Als fast chancenloser Kandidat schlief er ein. Aufgewacht ist Philipp Lengsfeld am Montagmorgen mit einem Bundestagsmandat für die CDU. „Eine verrückte Geschichte, oder?“, fragt der Direktkandidat in Mitte. Dort gewann er zwar nicht. Und auf der Liste war er auf Platz acht weit hinten aufgestellt. Doch dank eines Ausgleichsmandats kann der Physiker in den Bundestag ziehen. Lengsfeld ist von Hause aus politisiert und erhielt am Morgen auch gleich Glückwünsche von seiner Mutter, der bekannten DDR- Bürgerrechtlerin Vera Lengsfeld. Er kann zunächst sein Glück noch nicht ganz fassen, da er als Naturwissenschaftler die Möglichkeit eines Rechenfehlers bei der Mandatsaufteilung im Kopf hat. Lengsfeld wird jedoch genauso wie alle 27 gewählten Bundestagsabgeordneten aus Berlin am Dienstag zur ersten Sitzung der jeweiligen neuen und alten Fraktion erscheinen.

Azize Tank

Einige neu Gewählte sprechen von „knapp“ und „Überraschung“. Azize Tank sagt dagegen: „Gefühlsmäßig habe ich gewusst, dass es klappen wird.“ Nun zieht die 63-Jährige tatsächlich in den Bundestag ein. Das Direktmandat für Tempelhof-Schöneberg – den zweitgrößten Wahlkreis der Stadt – hat sie mit 7,3 Prozent zwar klar verfehlt, aber auch 2009 bekam der damalige Linken-Kandidat gerade 8,1 Prozent – und seitdem versprachen die Umfragen nichts Gutes. In den Bundestag kommt Tank, weil sie auf Platz sechs der Landesliste der Linken steht – ohne selbst Parteimitglied zu sein. „Das steht auch nicht an, wobei ich es langfristig nicht ausschließe“, sagt sie. Geboren in der Türkei, begann Tank in Deutschland in einer Porzellanfabrik zu arbeiten und war später Migrationsbeauftragte in Charlottenburg.
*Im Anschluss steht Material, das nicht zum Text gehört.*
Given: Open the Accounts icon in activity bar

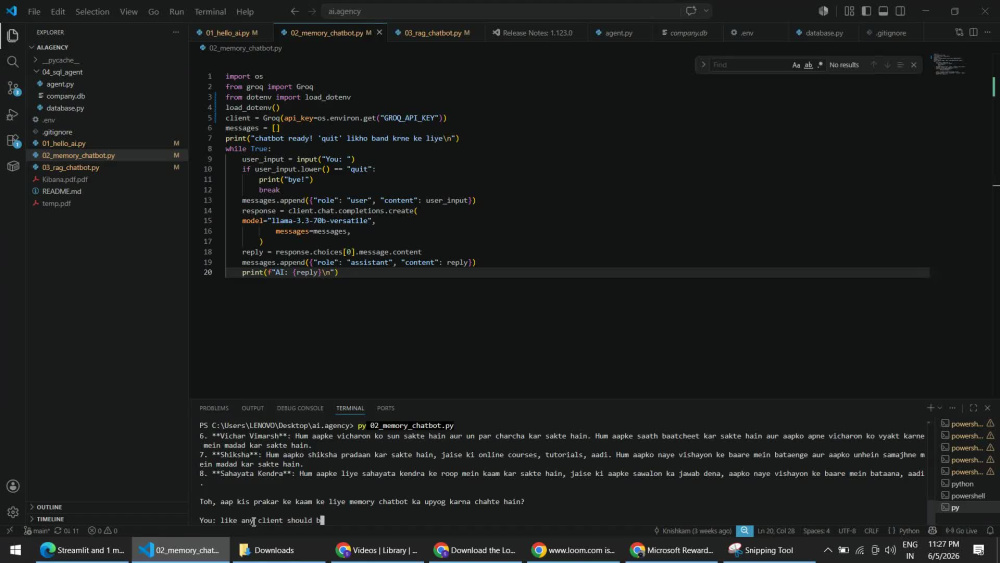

Aus dem Ruhestand wird es nun nichts. Am Wochenende lädt sie erstmal zu einer Wahlparty.

Fritz Felgentreu

Vor vier Jahren fehlten Fritz Felgentreu bei der letzten Bundestagswahl zwei Prozent für ein Direktmandat im Wahlkreis Neukölln, wo er Kreisvorsitzender der SPD ist. Nun hat er es mit zwei Prozent Vorsprung geschafft. Vor der CDU. Felgentreu, studierter Philologe, gilt als kompetenter Rechtspolitiker, der sich dem rechten Flügel der Berliner SPD zugehörig fühlt. Im Bundestag will Felgentreu sich vor allem auf Familienpolitik stürzen. „Wir müssen den Unterschied zwischen Familienpolitik und Bildungspolitik aufheben“, sagt er. „Und die Qualität der Bildung von der Herkunft abkoppeln.“

Martin Pätzold

In welchem Bereich er im Bundestag arbeiten wird, weiß Martin Pätzold noch nicht. „Als jüngerer Abgeordneter muss man sich hinten anstellen“, sagt der 29-jährige Volkswirt. Er wuchs in Hohenschönhausen auf und trat als Direktkandidat in Lichtenberg an. Dort erzielte er mit 22,7 Prozent Erststimmenanteil den zweiten Platz hinter Gesine Lötzsch (Linke). Durch das gute CDU-Ergebnis zog jedoch noch sein Listenplatz sieben.

Özcan Mutlu

Er hat nur in der Hoffnungsrunde gewonnen. Eigentlich hätte Özcan Mutlu nichts passieren können. Der 45-jährige grüne Bildungspolitiker war auf Listenplatz zwei abgesichert, doch wollte er mit einem engagierten Wahlkampf auch das Direktmandat in Mitte holen. Daraus wurde nichts. Mit 18,5 Prozent Erststimmenanteil kam er hinter Eva Högl (SPD) und Philipp Lengsfeld auf Platz drei. „Gegen den Bundestrend kann man schwer ankämpfen“, sagt Mutlu. Im Bundestag würde er gern weiter Bildungspolitik machen.